## [WORK INSTRUCTIONS]
Extract the text lines of all the entries below and reproduce them verbatim, leaving out the pictures.

## [EXERCISE INPUT]
* start *

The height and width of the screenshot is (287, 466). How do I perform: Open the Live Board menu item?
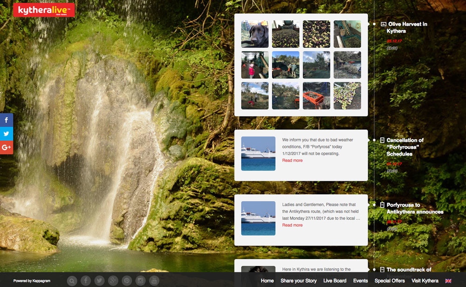tap(335, 281)
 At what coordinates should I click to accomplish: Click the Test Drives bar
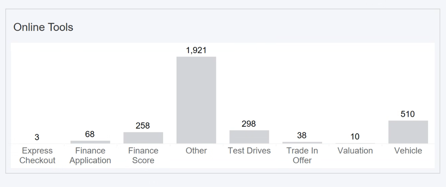coord(249,137)
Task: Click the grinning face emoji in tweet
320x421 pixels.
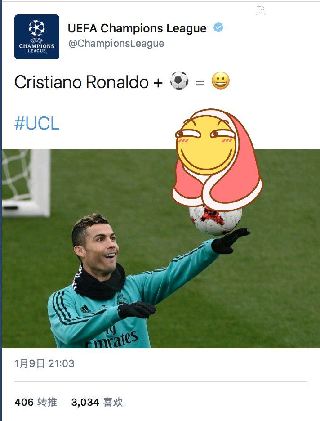Action: tap(221, 81)
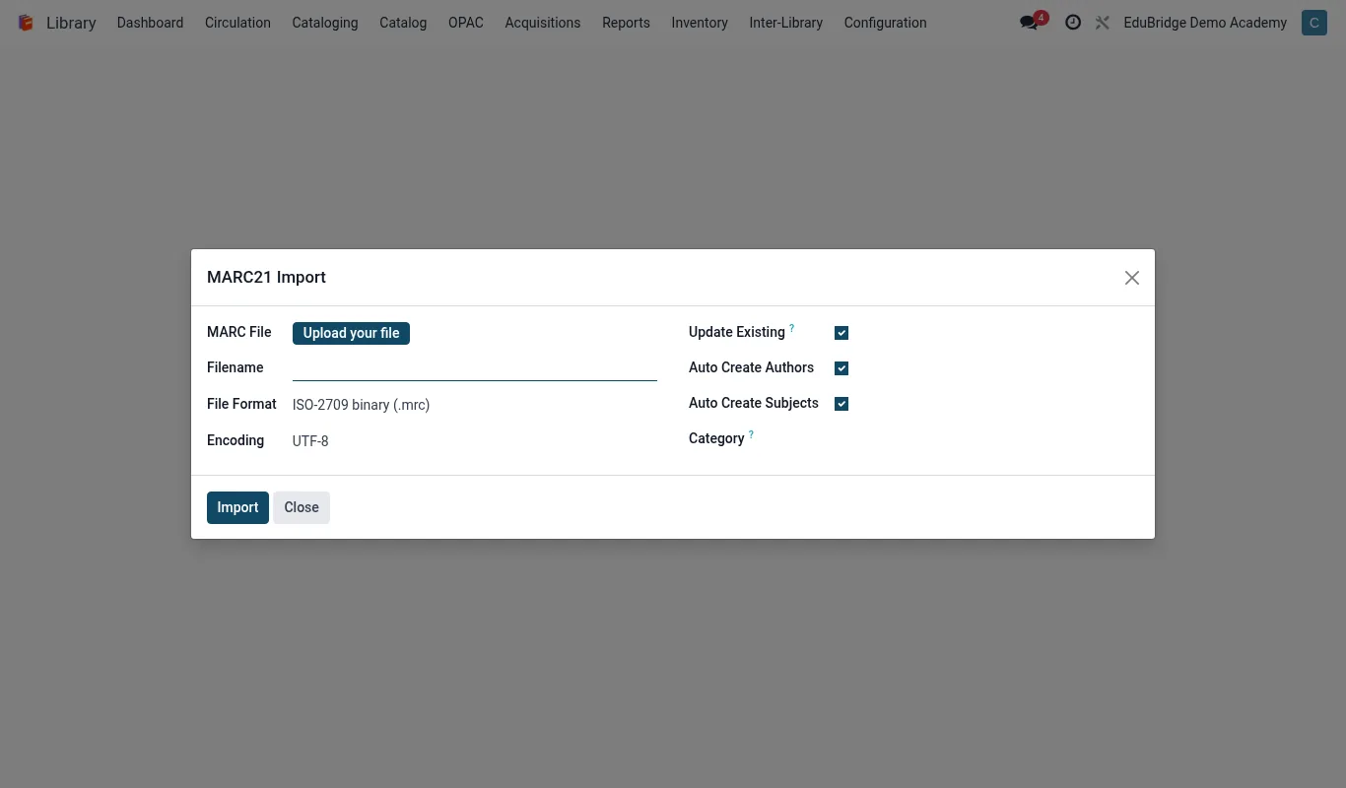This screenshot has height=788, width=1346.
Task: Open the Category selection field
Action: coord(986,439)
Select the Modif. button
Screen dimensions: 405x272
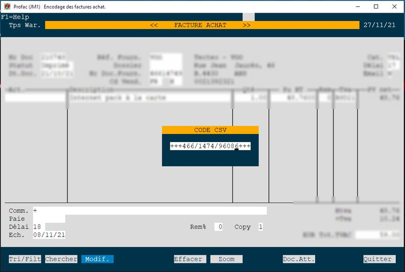click(x=97, y=259)
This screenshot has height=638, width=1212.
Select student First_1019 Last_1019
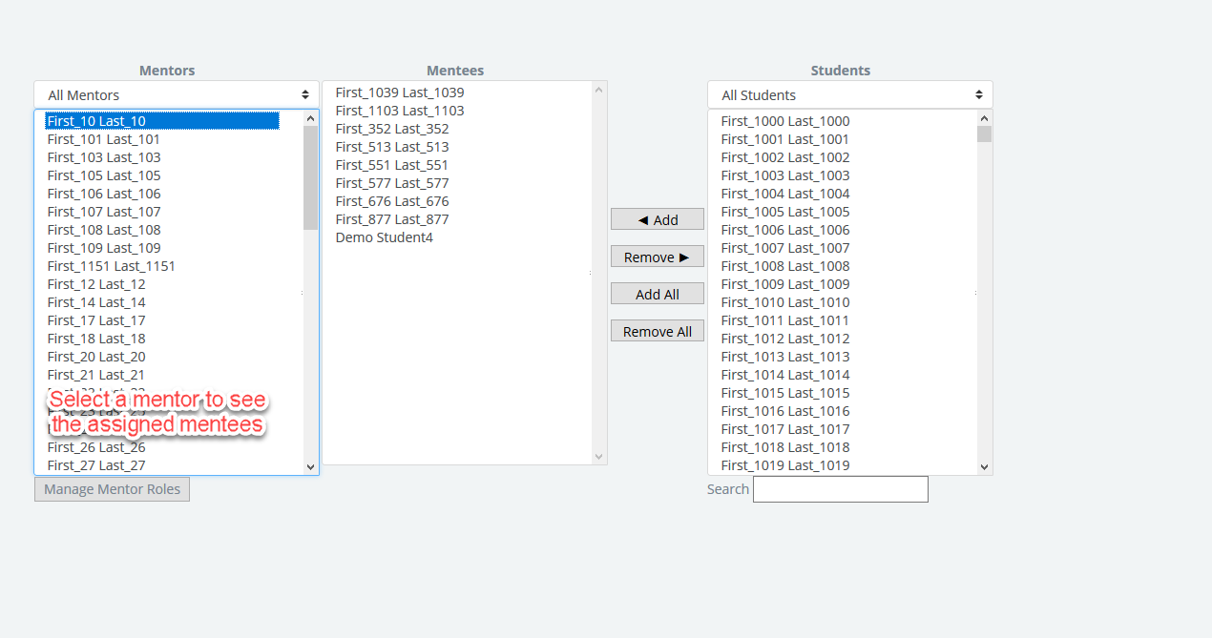click(785, 465)
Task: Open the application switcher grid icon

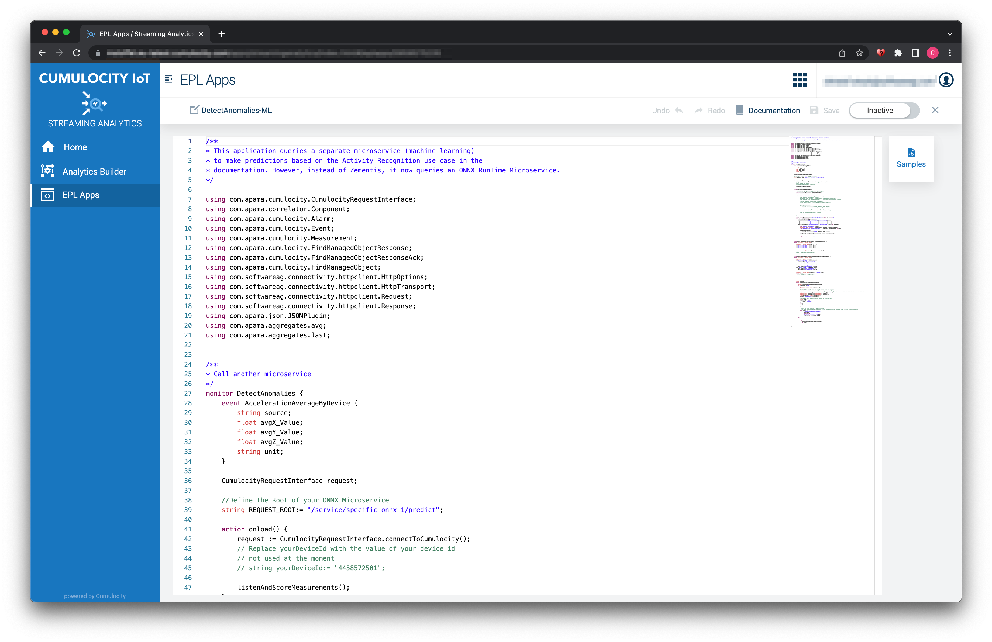Action: pos(799,80)

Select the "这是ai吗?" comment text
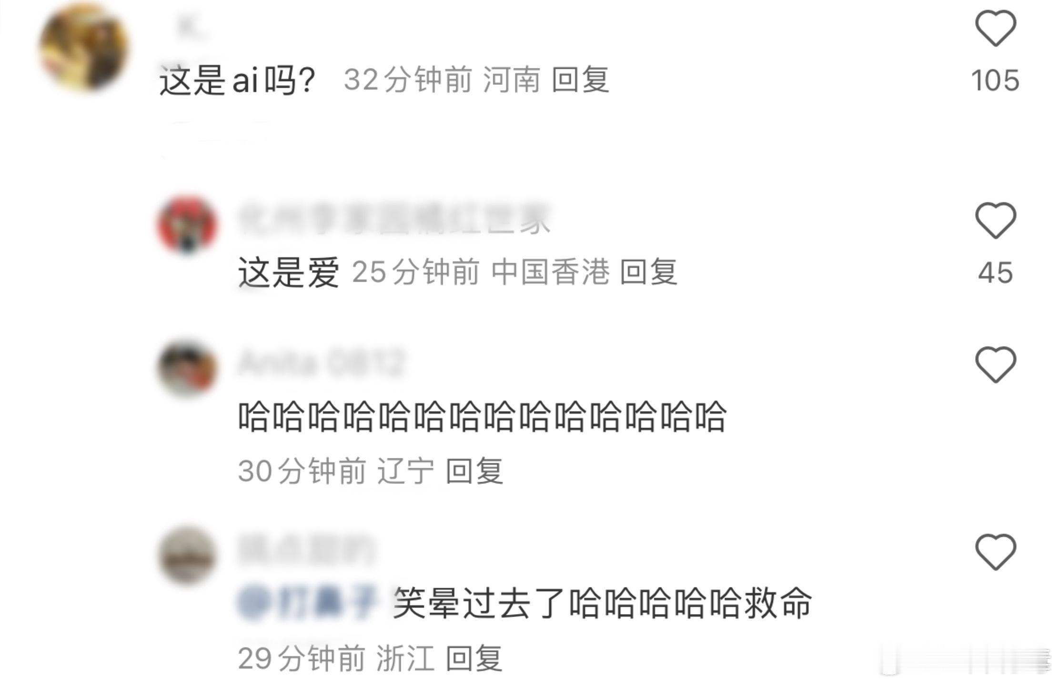[238, 80]
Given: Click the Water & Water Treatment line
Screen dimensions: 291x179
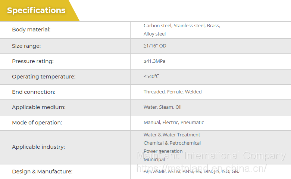Looking at the screenshot, I should click(172, 135).
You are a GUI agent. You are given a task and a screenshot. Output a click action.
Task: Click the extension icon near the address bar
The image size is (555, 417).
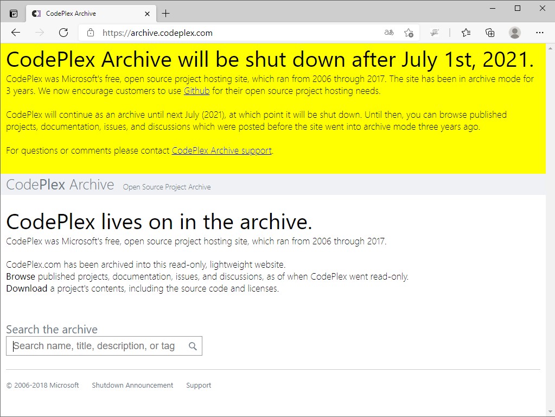coord(435,33)
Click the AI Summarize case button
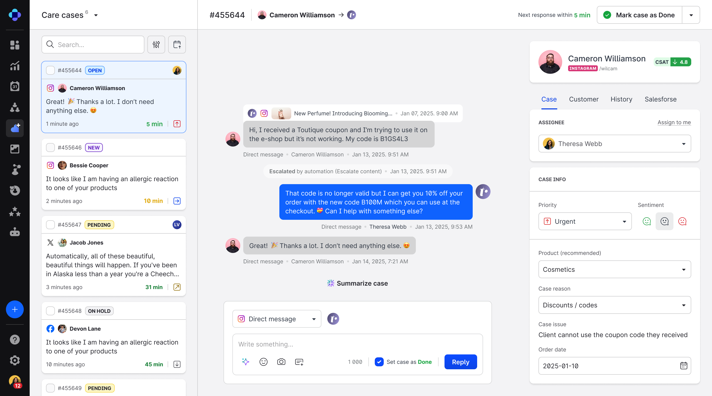The image size is (712, 396). pyautogui.click(x=357, y=283)
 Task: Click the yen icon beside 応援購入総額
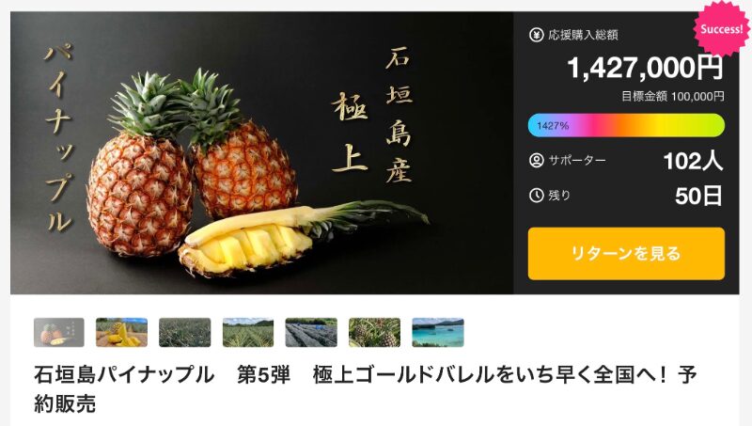(536, 35)
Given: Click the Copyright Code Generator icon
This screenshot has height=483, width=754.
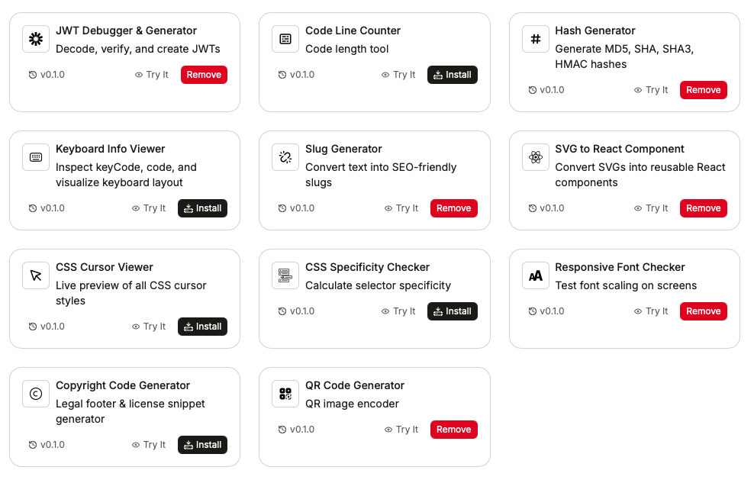Looking at the screenshot, I should 35,394.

* end *

## [COMPLETE OUTPUT]
The height and width of the screenshot is (287, 466). How do I perform: Open the Live Board menu item?
tap(335, 281)
 At what coordinates should I click to accomplish: Click the Test Drives bar
coord(249,137)
Task: Click the grinning face emoji in tweet
320x421 pixels.
Action: tap(221, 81)
This screenshot has height=788, width=1346.
Task: Open the Category selection field
Action: coord(986,439)
Select the Modif. button
Screen dimensions: 405x272
click(x=97, y=259)
This screenshot has height=638, width=1212.
Select student First_1019 Last_1019
click(785, 465)
Task: Open the application switcher grid icon

Action: pos(799,80)

Select the "这是ai吗?" comment text
[238, 80]
Given: Click the Water & Water Treatment line
Screen dimensions: 291x179
Looking at the screenshot, I should click(172, 135).
You are a GUI agent. You are given a task and a screenshot. Output a click action.
Task: Click the extension icon near the address bar
The image size is (555, 417).
coord(435,33)
Click the AI Summarize case button
The image size is (712, 396). pyautogui.click(x=357, y=283)
 Task: Click the yen icon beside 応援購入総額
(536, 35)
Given: Click the Copyright Code Generator icon
This screenshot has height=483, width=754.
Looking at the screenshot, I should 35,394.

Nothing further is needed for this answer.